■ **The request**
Rewrite the part of the data that opens with the line containing "Viewport: 420px width, 522px" and closes with the line containing "tap(914, 26)", putting "download list icon" in place of "export list icon" and keeping everything else the same.

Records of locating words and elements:

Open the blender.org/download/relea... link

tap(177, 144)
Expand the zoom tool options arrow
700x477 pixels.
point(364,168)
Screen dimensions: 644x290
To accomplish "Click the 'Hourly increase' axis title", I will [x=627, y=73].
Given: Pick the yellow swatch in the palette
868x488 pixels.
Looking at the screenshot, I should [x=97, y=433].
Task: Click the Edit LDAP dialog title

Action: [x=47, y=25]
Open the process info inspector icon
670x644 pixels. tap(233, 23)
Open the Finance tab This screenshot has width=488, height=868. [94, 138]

==

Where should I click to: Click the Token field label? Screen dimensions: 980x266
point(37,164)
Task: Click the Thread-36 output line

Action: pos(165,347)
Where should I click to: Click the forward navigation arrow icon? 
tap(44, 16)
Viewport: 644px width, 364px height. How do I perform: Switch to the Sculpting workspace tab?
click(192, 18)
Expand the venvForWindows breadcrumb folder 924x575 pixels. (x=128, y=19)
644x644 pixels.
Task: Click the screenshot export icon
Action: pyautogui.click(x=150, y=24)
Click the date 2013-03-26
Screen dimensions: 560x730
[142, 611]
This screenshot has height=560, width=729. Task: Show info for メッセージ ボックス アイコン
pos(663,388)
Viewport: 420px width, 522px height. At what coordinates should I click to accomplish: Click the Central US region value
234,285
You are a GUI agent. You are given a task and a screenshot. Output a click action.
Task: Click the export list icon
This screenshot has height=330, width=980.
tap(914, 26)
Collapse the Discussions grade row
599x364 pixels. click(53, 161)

■ **Result for this exercise**
Viewport: 420px width, 522px height. At what coordinates should I click to accomplish: Click the Central US region value
234,285
You are a GUI agent. You are given a task and a screenshot. Output a click action.
Task: Click the download list icon
This screenshot has height=330, width=980.
tap(914, 26)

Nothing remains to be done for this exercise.